• _What you need to do_:
The listing below contains a span that opens with the line containing "710x368 pixels." and closes with the line containing "has height=412, width=808.". Return that span exactly.

• _Data listing_:
....................

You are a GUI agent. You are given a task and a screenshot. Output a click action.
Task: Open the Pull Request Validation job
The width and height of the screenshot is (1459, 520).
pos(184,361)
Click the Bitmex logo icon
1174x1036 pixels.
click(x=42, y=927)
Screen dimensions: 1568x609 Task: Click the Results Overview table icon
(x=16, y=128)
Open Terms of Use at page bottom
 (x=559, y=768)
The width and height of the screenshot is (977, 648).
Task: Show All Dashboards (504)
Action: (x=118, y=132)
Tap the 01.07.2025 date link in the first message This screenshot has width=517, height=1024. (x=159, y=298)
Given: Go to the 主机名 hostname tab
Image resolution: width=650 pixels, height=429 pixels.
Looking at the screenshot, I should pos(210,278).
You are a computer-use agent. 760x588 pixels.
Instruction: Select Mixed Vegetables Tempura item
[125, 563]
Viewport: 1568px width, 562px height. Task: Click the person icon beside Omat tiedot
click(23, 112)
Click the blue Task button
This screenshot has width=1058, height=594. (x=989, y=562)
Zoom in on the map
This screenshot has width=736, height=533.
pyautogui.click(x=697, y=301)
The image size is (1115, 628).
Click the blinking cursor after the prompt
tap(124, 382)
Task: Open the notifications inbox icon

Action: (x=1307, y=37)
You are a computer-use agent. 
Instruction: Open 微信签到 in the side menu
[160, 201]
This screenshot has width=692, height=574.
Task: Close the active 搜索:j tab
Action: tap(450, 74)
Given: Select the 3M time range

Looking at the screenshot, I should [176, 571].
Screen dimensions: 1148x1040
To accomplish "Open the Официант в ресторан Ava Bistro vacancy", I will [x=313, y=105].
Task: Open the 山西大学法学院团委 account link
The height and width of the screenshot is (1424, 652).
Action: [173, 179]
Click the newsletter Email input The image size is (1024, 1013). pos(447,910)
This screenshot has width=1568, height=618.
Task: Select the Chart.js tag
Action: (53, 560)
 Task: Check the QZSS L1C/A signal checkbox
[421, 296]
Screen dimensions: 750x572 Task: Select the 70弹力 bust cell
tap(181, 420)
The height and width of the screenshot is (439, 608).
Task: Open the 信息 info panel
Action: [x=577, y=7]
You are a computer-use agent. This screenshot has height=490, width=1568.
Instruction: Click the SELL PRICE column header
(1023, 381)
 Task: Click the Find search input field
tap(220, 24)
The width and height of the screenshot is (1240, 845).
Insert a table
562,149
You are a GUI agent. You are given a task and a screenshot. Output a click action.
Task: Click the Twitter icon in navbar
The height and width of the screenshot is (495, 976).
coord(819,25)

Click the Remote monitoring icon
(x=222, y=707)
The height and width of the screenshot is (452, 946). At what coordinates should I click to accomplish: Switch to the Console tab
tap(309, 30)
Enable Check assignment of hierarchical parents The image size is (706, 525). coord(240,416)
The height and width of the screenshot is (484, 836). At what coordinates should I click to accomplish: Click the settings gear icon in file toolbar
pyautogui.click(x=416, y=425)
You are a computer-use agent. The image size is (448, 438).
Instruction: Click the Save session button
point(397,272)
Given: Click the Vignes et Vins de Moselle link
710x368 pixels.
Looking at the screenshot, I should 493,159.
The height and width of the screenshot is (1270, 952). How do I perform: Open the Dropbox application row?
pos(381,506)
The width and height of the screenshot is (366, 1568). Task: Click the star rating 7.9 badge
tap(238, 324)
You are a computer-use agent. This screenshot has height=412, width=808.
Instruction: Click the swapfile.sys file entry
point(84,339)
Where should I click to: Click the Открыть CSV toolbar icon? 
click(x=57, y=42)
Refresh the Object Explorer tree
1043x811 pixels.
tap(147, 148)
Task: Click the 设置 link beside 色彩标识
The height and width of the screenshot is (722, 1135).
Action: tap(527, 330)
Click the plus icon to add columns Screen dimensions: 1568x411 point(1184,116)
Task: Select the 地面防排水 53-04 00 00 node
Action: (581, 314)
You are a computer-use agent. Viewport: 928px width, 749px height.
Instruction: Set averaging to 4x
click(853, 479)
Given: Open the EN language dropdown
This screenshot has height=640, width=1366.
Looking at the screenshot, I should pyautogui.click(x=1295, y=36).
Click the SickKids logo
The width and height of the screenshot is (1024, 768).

....................

• _Your response_:
710x368 pixels.
Looking at the screenshot, I should 493,159.
The height and width of the screenshot is (1270, 952). How do I perform: Open the Dropbox application row?
pos(381,506)
The width and height of the screenshot is (366, 1568). Task: Click the star rating 7.9 badge
tap(238, 324)
You are a computer-use agent. This screenshot has height=412, width=808.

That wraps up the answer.